** Opening Source information block **

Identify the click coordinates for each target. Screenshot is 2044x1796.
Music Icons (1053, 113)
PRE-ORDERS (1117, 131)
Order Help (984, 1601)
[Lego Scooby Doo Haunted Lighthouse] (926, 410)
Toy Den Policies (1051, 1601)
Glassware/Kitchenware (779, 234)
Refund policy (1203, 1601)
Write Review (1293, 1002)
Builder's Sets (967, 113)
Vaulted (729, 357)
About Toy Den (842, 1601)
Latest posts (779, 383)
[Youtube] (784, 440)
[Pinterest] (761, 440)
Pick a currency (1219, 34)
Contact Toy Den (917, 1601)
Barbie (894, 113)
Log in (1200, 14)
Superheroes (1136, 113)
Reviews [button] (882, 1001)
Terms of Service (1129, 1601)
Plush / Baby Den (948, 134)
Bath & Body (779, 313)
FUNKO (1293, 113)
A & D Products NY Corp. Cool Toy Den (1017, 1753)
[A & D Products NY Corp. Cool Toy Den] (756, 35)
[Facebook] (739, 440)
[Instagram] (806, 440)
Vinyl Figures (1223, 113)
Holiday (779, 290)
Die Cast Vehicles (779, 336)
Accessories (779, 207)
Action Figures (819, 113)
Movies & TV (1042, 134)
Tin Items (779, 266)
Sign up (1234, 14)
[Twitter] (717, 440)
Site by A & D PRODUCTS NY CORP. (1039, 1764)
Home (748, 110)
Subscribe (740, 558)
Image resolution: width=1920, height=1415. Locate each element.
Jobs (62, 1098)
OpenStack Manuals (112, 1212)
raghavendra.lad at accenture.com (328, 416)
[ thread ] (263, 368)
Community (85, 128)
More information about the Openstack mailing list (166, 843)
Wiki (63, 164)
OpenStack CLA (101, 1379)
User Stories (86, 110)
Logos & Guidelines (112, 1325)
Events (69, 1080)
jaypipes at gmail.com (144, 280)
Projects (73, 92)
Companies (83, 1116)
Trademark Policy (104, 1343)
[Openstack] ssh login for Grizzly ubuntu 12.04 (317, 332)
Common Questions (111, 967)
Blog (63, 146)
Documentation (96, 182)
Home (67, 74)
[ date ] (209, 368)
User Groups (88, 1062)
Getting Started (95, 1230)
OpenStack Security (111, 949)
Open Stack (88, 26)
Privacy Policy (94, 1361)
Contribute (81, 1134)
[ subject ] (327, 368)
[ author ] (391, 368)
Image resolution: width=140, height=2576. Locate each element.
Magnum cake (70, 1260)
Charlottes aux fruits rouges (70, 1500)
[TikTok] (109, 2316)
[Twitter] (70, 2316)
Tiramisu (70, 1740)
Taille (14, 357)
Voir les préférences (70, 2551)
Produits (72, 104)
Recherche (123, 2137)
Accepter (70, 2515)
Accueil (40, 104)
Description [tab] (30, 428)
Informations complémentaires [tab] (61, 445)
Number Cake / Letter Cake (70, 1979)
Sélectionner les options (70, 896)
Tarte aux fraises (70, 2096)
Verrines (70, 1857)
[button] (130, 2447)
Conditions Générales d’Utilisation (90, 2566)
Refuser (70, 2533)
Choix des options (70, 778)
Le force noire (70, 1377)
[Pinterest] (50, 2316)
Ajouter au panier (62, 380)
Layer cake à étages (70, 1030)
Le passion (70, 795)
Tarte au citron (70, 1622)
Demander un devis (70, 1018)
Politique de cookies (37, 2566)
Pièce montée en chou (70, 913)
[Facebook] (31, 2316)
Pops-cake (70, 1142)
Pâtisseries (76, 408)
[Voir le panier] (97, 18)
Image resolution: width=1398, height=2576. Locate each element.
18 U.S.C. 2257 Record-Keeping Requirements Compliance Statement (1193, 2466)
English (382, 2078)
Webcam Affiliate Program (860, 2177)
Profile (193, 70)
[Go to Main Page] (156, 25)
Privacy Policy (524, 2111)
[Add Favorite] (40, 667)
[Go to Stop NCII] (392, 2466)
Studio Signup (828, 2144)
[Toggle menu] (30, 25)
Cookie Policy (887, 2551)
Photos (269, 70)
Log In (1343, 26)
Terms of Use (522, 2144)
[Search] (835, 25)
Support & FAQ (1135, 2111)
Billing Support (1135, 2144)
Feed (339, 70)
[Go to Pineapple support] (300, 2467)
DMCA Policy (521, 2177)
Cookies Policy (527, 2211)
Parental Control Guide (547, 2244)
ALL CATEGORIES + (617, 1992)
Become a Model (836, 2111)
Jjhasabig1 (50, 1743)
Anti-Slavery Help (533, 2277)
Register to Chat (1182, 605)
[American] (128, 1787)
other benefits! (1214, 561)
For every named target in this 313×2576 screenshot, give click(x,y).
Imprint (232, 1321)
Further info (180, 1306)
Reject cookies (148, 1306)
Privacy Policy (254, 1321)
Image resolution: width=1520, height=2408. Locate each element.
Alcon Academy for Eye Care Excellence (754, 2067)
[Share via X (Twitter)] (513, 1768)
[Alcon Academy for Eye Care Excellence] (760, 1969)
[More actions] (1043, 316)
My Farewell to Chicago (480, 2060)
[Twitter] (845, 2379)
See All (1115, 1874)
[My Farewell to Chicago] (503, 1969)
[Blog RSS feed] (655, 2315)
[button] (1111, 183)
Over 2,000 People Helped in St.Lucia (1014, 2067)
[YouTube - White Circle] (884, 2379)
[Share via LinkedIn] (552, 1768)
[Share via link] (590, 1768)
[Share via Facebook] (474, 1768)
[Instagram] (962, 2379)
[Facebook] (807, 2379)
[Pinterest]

** Closing Source information block **

▸ Exercise requirements
Print the entries exactly. Include every one.

▸ Answer to this exercise
Identify the click coordinates for each target. Screenshot is 2044x1796.
Music Icons (1053, 113)
PRE-ORDERS (1117, 131)
Order Help (984, 1601)
[Lego Scooby Doo Haunted Lighthouse] (926, 410)
Toy Den Policies (1051, 1601)
Glassware/Kitchenware (779, 234)
Refund policy (1203, 1601)
Write Review (1293, 1002)
Builder's Sets (967, 113)
Vaulted (729, 357)
About Toy Den (842, 1601)
Latest posts (779, 383)
[Youtube] (784, 440)
[Pinterest] (761, 440)
Pick a currency (1219, 34)
Contact Toy Den (917, 1601)
Barbie (894, 113)
Log in (1200, 14)
Superheroes (1136, 113)
Reviews [button] (882, 1001)
Terms of Service (1129, 1601)
Plush / Baby Den (948, 134)
Bath & Body (779, 313)
FUNKO (1293, 113)
A & D Products NY Corp. Cool Toy Den (1017, 1753)
[A & D Products NY Corp. Cool Toy Den] (756, 35)
[Facebook] (739, 440)
[Instagram] (806, 440)
Vinyl Figures (1223, 113)
Holiday (779, 290)
Die Cast Vehicles (779, 336)
Accessories (779, 207)
Action Figures (819, 113)
Movies & TV (1042, 134)
Tin Items (779, 266)
Sign up (1234, 14)
[Twitter] (717, 440)
Site by A & D PRODUCTS NY CORP. (1039, 1764)
Home (748, 110)
Subscribe (740, 558)
Image resolution: width=1920, height=1415. Locate each element.
Jobs (62, 1098)
OpenStack Manuals (112, 1212)
raghavendra.lad at accenture.com (328, 416)
[ thread ] (263, 368)
Community (85, 128)
More information about the Openstack mailing list (166, 843)
Wiki (63, 164)
OpenStack CLA (101, 1379)
User Stories (86, 110)
Logos & Guidelines (112, 1325)
Events (69, 1080)
jaypipes at gmail.com (144, 280)
Projects (73, 92)
Companies (83, 1116)
Trademark Policy (104, 1343)
[Openstack] ssh login for Grizzly ubuntu 12.04 (317, 332)
Common Questions (111, 967)
Blog (63, 146)
Documentation (96, 182)
Home (67, 74)
[ date ] (209, 368)
User Groups (88, 1062)
Getting Started (95, 1230)
OpenStack Security (111, 949)
Open Stack (88, 26)
Privacy Policy (94, 1361)
Contribute (81, 1134)
[ subject ] (327, 368)
[ author ] (391, 368)
Image resolution: width=140, height=2576. Locate each element.
Magnum cake (70, 1260)
Charlottes aux fruits rouges (70, 1500)
[TikTok] (109, 2316)
[Twitter] (70, 2316)
Tiramisu (70, 1740)
Taille (14, 357)
Voir les préférences (70, 2551)
Produits (72, 104)
Recherche (123, 2137)
Accepter (70, 2515)
Accueil (40, 104)
Description [tab] (30, 428)
Informations complémentaires [tab] (61, 445)
Number Cake / Letter Cake (70, 1979)
Sélectionner les options (70, 896)
Tarte aux fraises (70, 2096)
Verrines (70, 1857)
[button] (130, 2447)
Conditions Générales d’Utilisation (90, 2566)
Refuser (70, 2533)
Choix des options (70, 778)
Le force noire (70, 1377)
[Pinterest] (50, 2316)
Ajouter au panier (62, 380)
Layer cake à étages (70, 1030)
Le passion (70, 795)
Tarte au citron (70, 1622)
Demander un devis (70, 1018)
Politique de cookies (37, 2566)
Pièce montée en chou (70, 913)
[Facebook] (31, 2316)
Pops-cake (70, 1142)
Pâtisseries (76, 408)
[Voir le panier] (97, 18)
Image resolution: width=1398, height=2576. Locate each element.
18 U.S.C. 2257 Record-Keeping Requirements Compliance Statement (1193, 2466)
English (382, 2078)
Webcam Affiliate Program (860, 2177)
Profile (193, 70)
[Go to Main Page] (156, 25)
Privacy Policy (524, 2111)
[Add Favorite] (40, 667)
[Go to Stop NCII] (392, 2466)
Studio Signup (828, 2144)
[Toggle menu] (30, 25)
Cookie Policy (887, 2551)
Photos (269, 70)
Log In (1343, 26)
Terms of Use (522, 2144)
[Search] (835, 25)
Support & FAQ (1135, 2111)
Billing Support (1135, 2144)
Feed (339, 70)
[Go to Pineapple support] (300, 2467)
DMCA Policy (521, 2177)
Cookies Policy (527, 2211)
Parental Control Guide (547, 2244)
ALL CATEGORIES + (617, 1992)
Become a Model (836, 2111)
Jjhasabig1 (50, 1743)
Anti-Slavery Help (533, 2277)
Register to Chat (1182, 605)
[American] (128, 1787)
other benefits! (1214, 561)
For every named target in this 313×2576 screenshot, give click(x,y).
Imprint (232, 1321)
Further info (180, 1306)
Reject cookies (148, 1306)
Privacy Policy (254, 1321)
Image resolution: width=1520, height=2408. Locate each element.
Alcon Academy for Eye Care Excellence (754, 2067)
[Share via X (Twitter)] (513, 1768)
[Alcon Academy for Eye Care Excellence] (760, 1969)
[More actions] (1043, 316)
My Farewell to Chicago (480, 2060)
[Twitter] (845, 2379)
See All (1115, 1874)
[My Farewell to Chicago] (503, 1969)
[Blog RSS feed] (655, 2315)
[button] (1111, 183)
Over 2,000 People Helped in St.Lucia (1014, 2067)
[YouTube - White Circle] (884, 2379)
[Share via LinkedIn] (552, 1768)
[Share via link] (590, 1768)
[Share via Facebook] (474, 1768)
[Instagram] (962, 2379)
[Facebook] (807, 2379)
[Pinterest]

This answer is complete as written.